-- Required work --
Say whether each of the following statements agrees with the passage on Landsat forest disturbance mapping, and give yes or no with the exact words from the passage that decide it. 1. More than 60,000 Landsat images were evaluated for processing and analysis. 2. After clear view compositing, most of the annual images still had cloud contamination. 3. When a pixel had more than one fire event, the most recent event was always the one selected.

As part of the North American Forest Dynamics (NAFD) project, access to NASA’s high end computing capability (HECC) and the NASA Earth Exchange (NEX) collaborative platform allowed for efficient national scale data prep, storage and processing on 25 years of Landsat data [85]. Over 60,000 Landsat images from the 1984–2011 time period (Landsats 4–7 Thematic Mapper) were evaluated for processing and analysis as part of the NAFD processing stream. Landsat image processing, completed using various Landsat Ecosystem Disturbance Adaptive Processing System (LEDAPS) and VCT modules, included conversion to surface reflectance, atmospheric adjustment, individual scene masking (for clouds, shadow, snow, bad data and water), intra-annual growing season clear view compositing, vegetation index calculation, assembling and clipping individual year images into a time-series stack, and between-year data interpolation (in areas of no observations). After clear view compositing, 62% of the annual images in the time-series were clear-view, 27% were clear composites, 9% had remaining cloud contamination and 2% had no acceptable images. Full descriptions of image selection, quality and the image processing streams are available in previous publications [54,86].
We ran Shapes on the Landsat time-series stacks (see above) of Normalized Difference Vegetation Index (NDVI), band 5 surface reflectance, Forestness Index (FI) and Normalized Burn Ratio (NBR), yielding band specific temporal, magnitude and classified “shape” metrics for each band.
Annual VCT rasters, generated as part of the NAFD project and referred to here as NAFD-NEX maps, included annual maps of the year of disturbance onset and multiple magnitude indices. We converted VCT disturbance year rasters to annual polygon records and their calculated area, perimeter, shape and fractal indices. Using a “most recent” event per pixel rule, the annual polygon data and related metrics were composited into single date, geometry and magnitude layers. The same rule was applied to the annual magnitude rasters to create a composite layer for each metric.
Annual MTBS burn severity raster data were composited into a presence/absence layer using the low, moderate and high intensity values. In the case of more than one fire event in a pixel through time, the highest magnitude event date (year) was selected. The most recent event was selected in cases where multiple highest magnitude events occurred in the same location. Selected pixels were composited into a binary fire layer and a separate corresponding year of fire layer.

-- Dataset section --
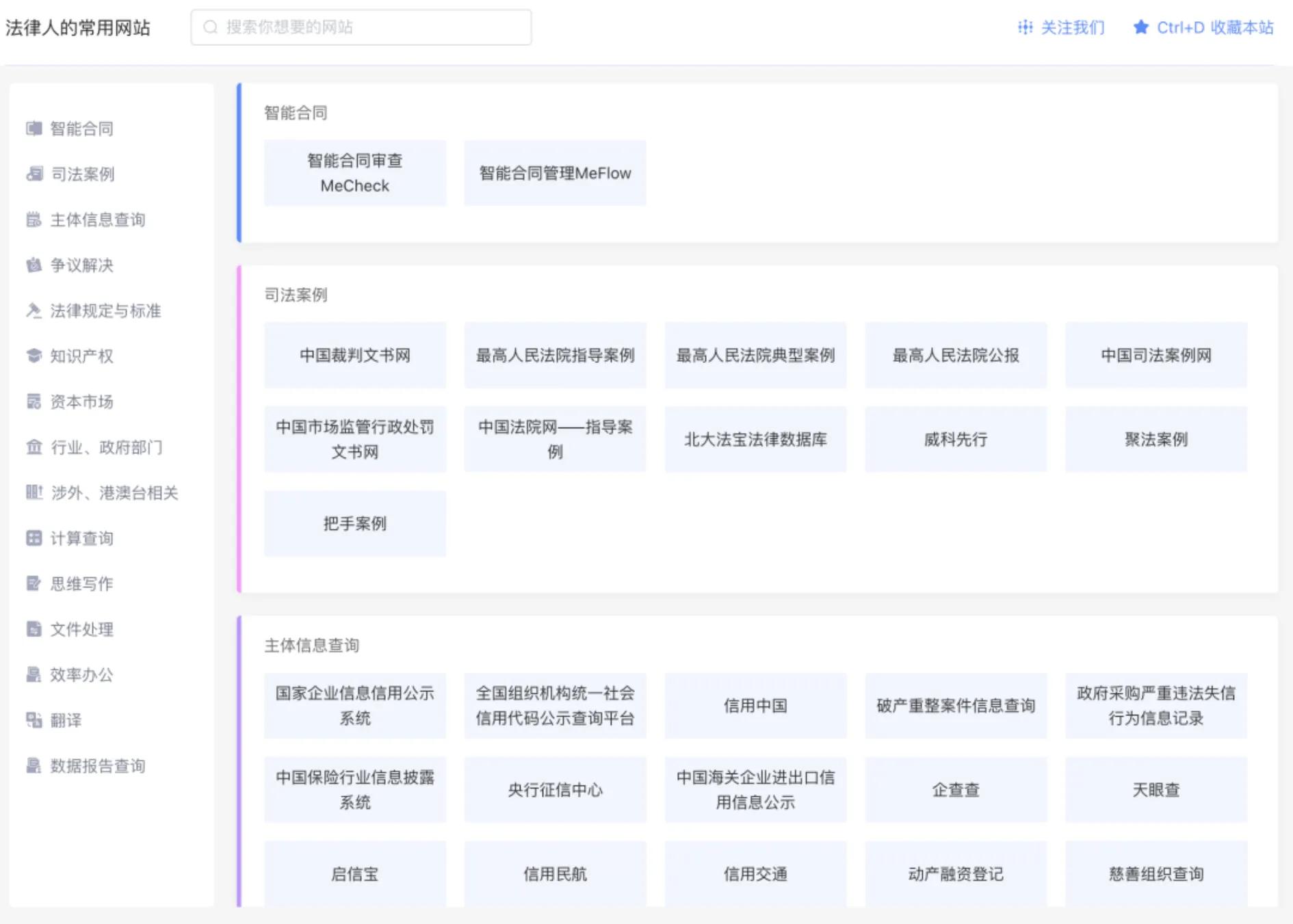Image resolution: width=1293 pixels, height=924 pixels.
Task: Select the 司法案例 case icon in sidebar
Action: [34, 174]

-- Expected output --
1. Yes: "Over 60,000 Landsat images from the 1984–2011 time period (Landsats 4–7 Thematic Mapper) were evaluated for processing and analysis"
2. No: "62% of the annual images in the time-series were clear-view, 27% were clear composites, 9% had remaining cloud contamination"
3. No: "In the case of more than one fire event in a pixel through time, the highest magnitude event date (year) was selected."